I was pleased that he asked, because honoring parents does not end with their passing. Nor does their connection with you end. Since my parents’ passing in recent years, we have conversed many times, albeit in the pre-dawn hours, in dreams.
Therefore, I was not surprised when that very night, my father, Chaim ben Aharon Yosef HaCohen, came to me in a dream. Usually, I am a spectator, watching the dream as if it were a movie. This time, I saw myself on the phone and my father was on the other end. At the beginning of the dream, I watched myself dialing my parents’ number – one that they had for over 35 years. I saw my father pick up the receiver. I remember seeing myself look surprised and exclaiming, “Daddy, you’re back – why didn’t anyone tell me that you were back from Israel?”
My father just smiled. Suddenly, I realized – how could this be? He has passed away. I woke up with a start. I then understood that he wanted me to know that he had accepted the invitation to his grandson’s wedding.
Half awake, I remember being deeply touched by this scenario. In his life, my father, a Holocaust survivor who had lost 10 siblings and over 50 of their children, was quiet, passive and subdued. He preferred that my mother take care of personal business. In Olam Habah, the Real World, he has become confident and in charge, and has appeared to me that way in his other dream-visits to me.
In my family, visits from those who have passed on are taken very seriously. One of my earliest memories is being told how my mother’s father, Shimon Bredin, a”h, had saved my mother’s life in Auschwitz, even though he had already been long murdered. He and his wife had been selected for death by the Nazi monster doctor, Yosef Mengele, whom the inmates called the Angel of Death. They were gassed since they were middle-aged and deemed unfit for slave labor.
My mother, a starving teenager, was planning to go to the camp kitchen and try to find some work in an attempt to get more food for her and her sickly sisters. On the night before she planned to approach the kitchen staff, her father came to her in a dream and warned her not to go. She listened to his warning and didn’t go. In doing so, she saved her life since the Nazi commander on a whim had ordered all the kitchen help to be gassed and replaced with new inmates.
As I grew up, I would often share this story with my friends, who in turn would confide in me that their family had similar stories. I remember the story of a friend’s brother who, as an infant, was suffocating when his head was caught in his crib bars. His mother was warned by her mother in a dream to go and check on the baby.
It is easy to be skeptical about these stories – how can the dead reach out to us? Some may think it is wishful thinking to believe in encounters from beyond. But the answer may be in the prayer we say first thing as we get up – Modeh Ani, where we thank G-d for being merciful and returning our souls.

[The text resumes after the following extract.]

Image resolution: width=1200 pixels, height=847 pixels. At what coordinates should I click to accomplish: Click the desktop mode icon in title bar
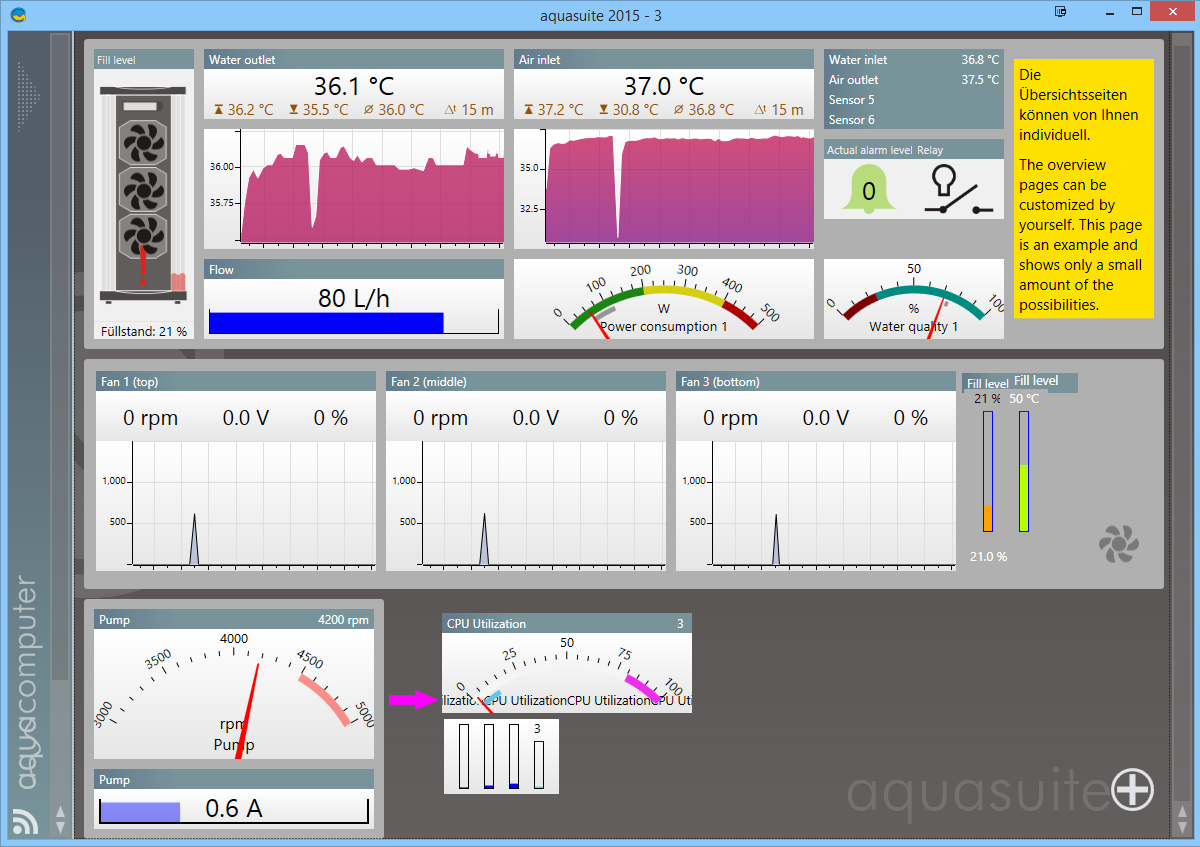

The implication is that the soul had departed – that we were temporarily in another world.
I imagine that while we may be on the Other Side, our departed must travel quite a distance down to our level as they are on such a high madraiga (level) in Olam Haba that we would not be able to reach them. That is likely why we don’t dream about them every night.
They reach out to us only during special occasions. Like accepting a wedding invitation and letting their daughter know that they will be there to share in her joy and to shep nachas as she escorts her son to his future.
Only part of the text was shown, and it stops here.